A Phony eBay Survey Phish Permalink

Last June I talked about brand name survey scams, and how I get very suspicious whenever one of these things lands in my inbox. On rare occasions (as noted in my Wall Street Journal experience), the messages are legit. One arrived today that didn't smell right, and could certainly lead plenty of eBay users to giving up valuable personal information.

Today's message, titled "Reward Survey," purported to be driven by eBay. The incentive was no less than a credit to my account. Here's the text of the message (actual URL disguised):

Dear Valued Member,

You have been chosen by the eBay online department to take part in our quick and easy 6 question survey. In return we will credit $20 to your account - Just for your time!

Helping us better understand how our customers feel benefits everyone. With the information collected we can decide to direct a number of changes to improve an expand our online service.

The information you provide us is all non-sensitive and anonymous - No part of it is handed down to any third party groups.
it will be stored in our secure database for maximum of 7 days while we process the results of this nationwide survey.
We kindly ask you to please spare two minutes of your time in taking part with this unique offer!

To Continue click on the link below:


Many Thanks and Kind Regards -
eBay Customer Department

In checking the header details of the message, it was clear that eBay, itself, did not originate the message. As I discovered with my WSJ experience, however, this isn't uncommon, particularly when the survey job has been farmed out to an outside survey firm.

But a check of the domain registration of the active link destroyed any hint of legitimacy.

The domain was registered (literally) yesterday. The domain registration record didn't provide anything looking like a company name. The street address was in a form more suited to Europe or Russia. While the city was listed as "Denver," there were two country lines: one "Australia Capital"; the other "United States of America." The contact email address used the domain "beer.com."
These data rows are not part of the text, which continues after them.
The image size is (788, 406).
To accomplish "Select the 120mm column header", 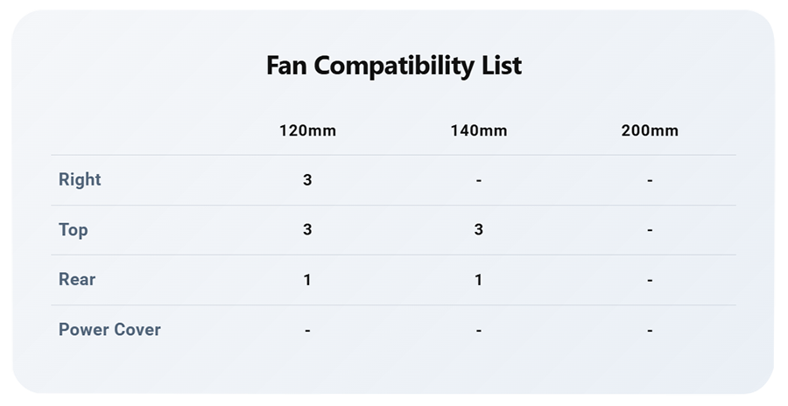I will pos(307,130).
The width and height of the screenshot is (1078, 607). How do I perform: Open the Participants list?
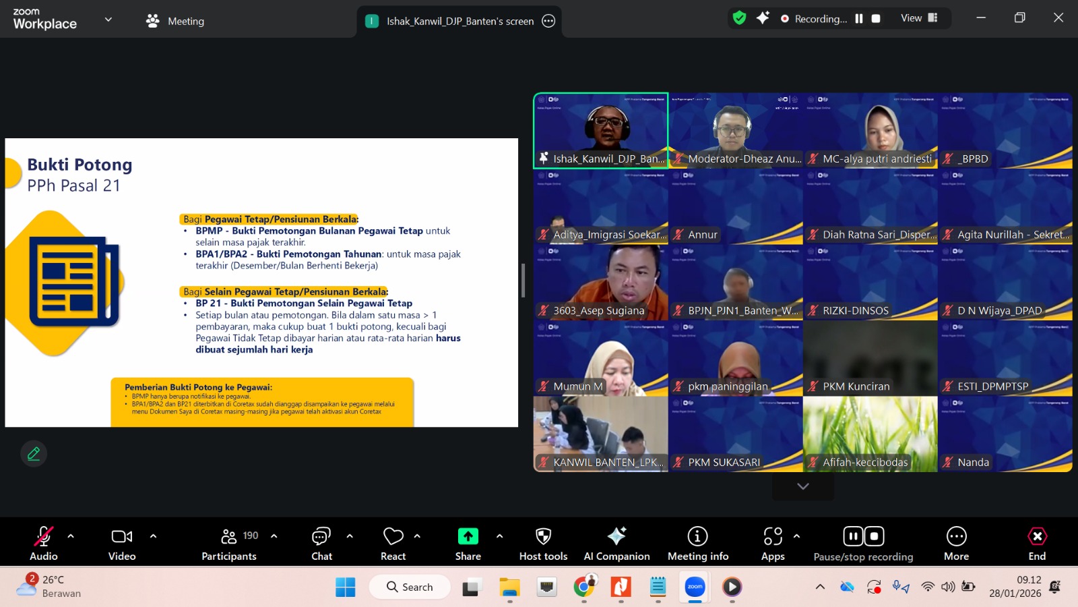point(229,537)
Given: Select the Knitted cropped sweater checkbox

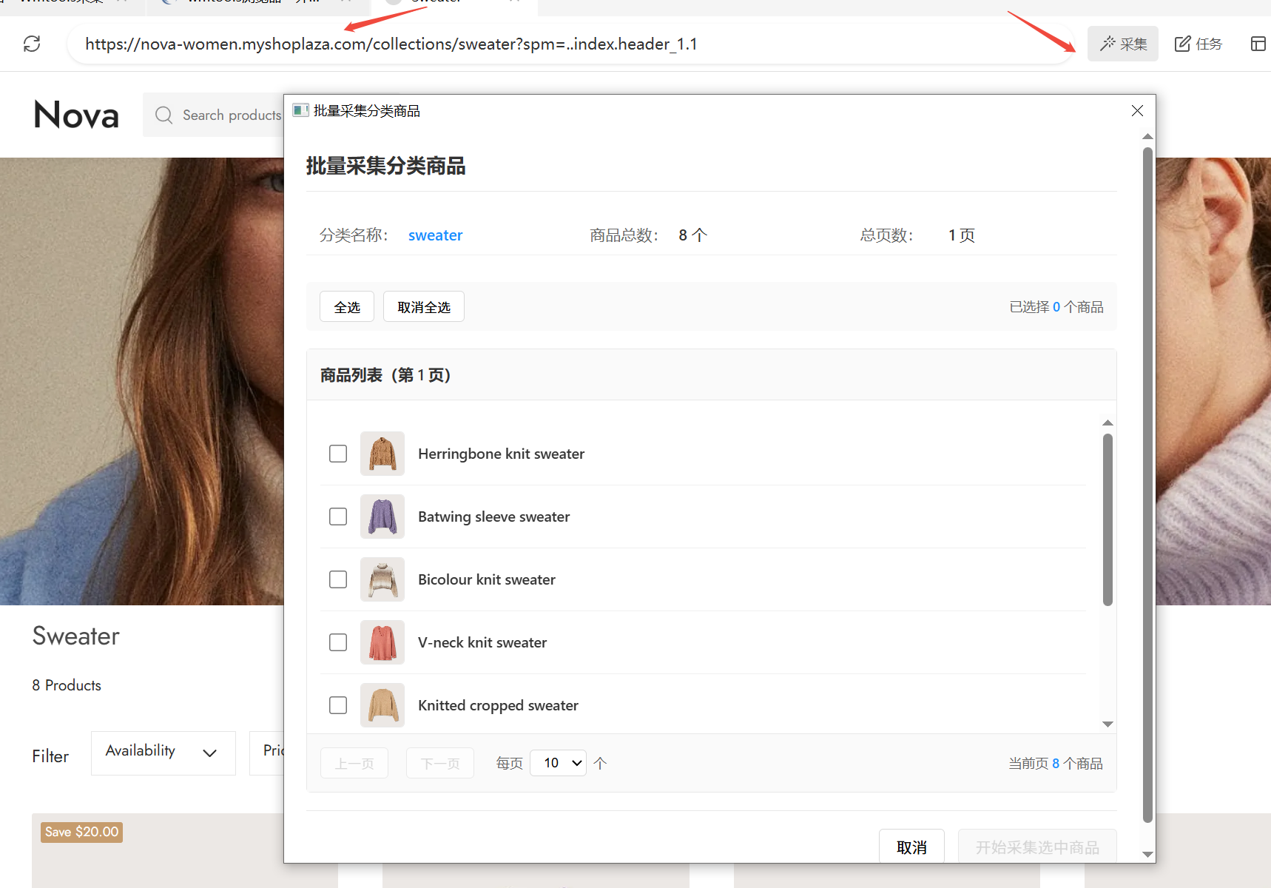Looking at the screenshot, I should 338,705.
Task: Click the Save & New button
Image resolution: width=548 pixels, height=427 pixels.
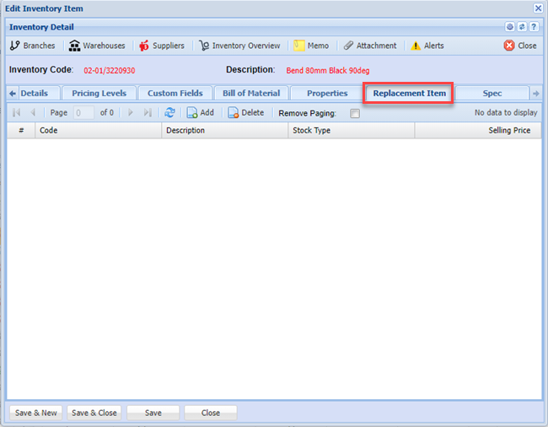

Bottom line: There's no way on Earth that a company like eBay would have hired anyone with this kind of domain registration to operate on its behalf. And certainly not for a campaign designed in one day. These things take weeks to hammer out, get legal clearance, and so on.

Unfortunately, the world's eBay users have not yet read Spam Wars and may not be sufficiently suspicious about this stuff and know how to do the kind of modest, yet revealing, research I just described above. So, what would Joe/Jane EBay find if he/she were to click on the link?
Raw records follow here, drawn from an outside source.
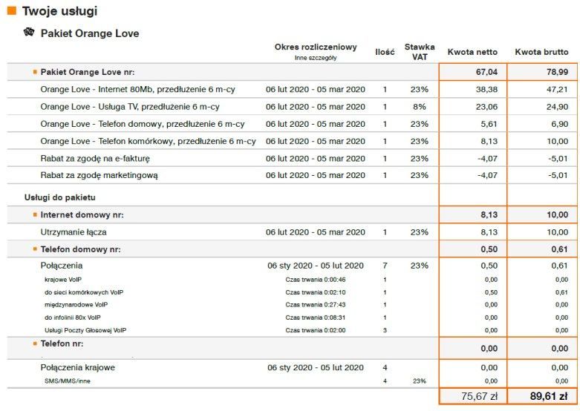The image size is (580, 411).
Task: Click orange bullet next to Internet domowy nr
Action: [x=35, y=215]
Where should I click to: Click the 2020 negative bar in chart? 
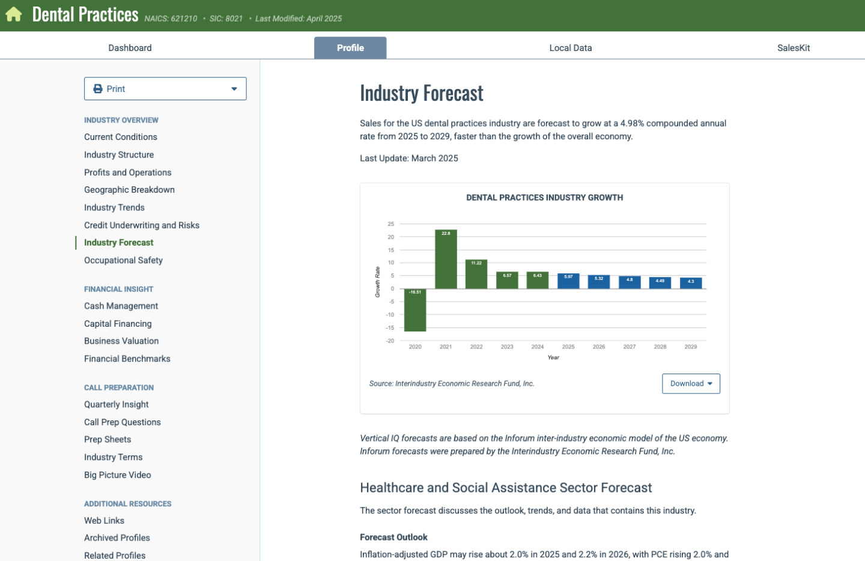tap(415, 310)
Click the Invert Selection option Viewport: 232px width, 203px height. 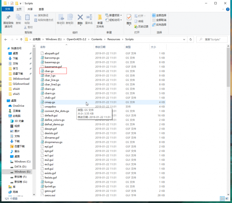point(159,25)
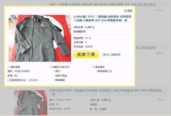Open the listing ending with 口袋多超好穿
Viewport: 171px width, 116px height.
pos(146,48)
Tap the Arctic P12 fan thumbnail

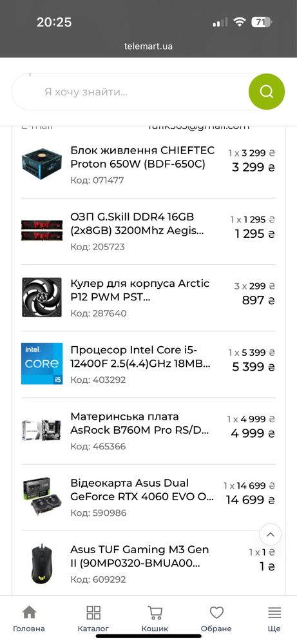pyautogui.click(x=42, y=297)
I did this (safely) and captured the pages for you to see in Adobe Acrobat (PDF) format. You can view the screens at your leisure.

The first screen looks like a typical survey form. It asks various questions about the eBay service, and provides selections you can make to express your opinions. Then click "Continue." (Even if you leave all choices empty, the form is accepted—another giveaway that this form is merely window dressing.)

On the second page is the real payload of this scam. The form contains fields for you to enter your eBay username (but not password) and credit card info, including the security number on the back and PIN number if your card needs it. If you try to submit an empty form, the validation routine ignores the empty username field, but squawks about the empty credit card number field.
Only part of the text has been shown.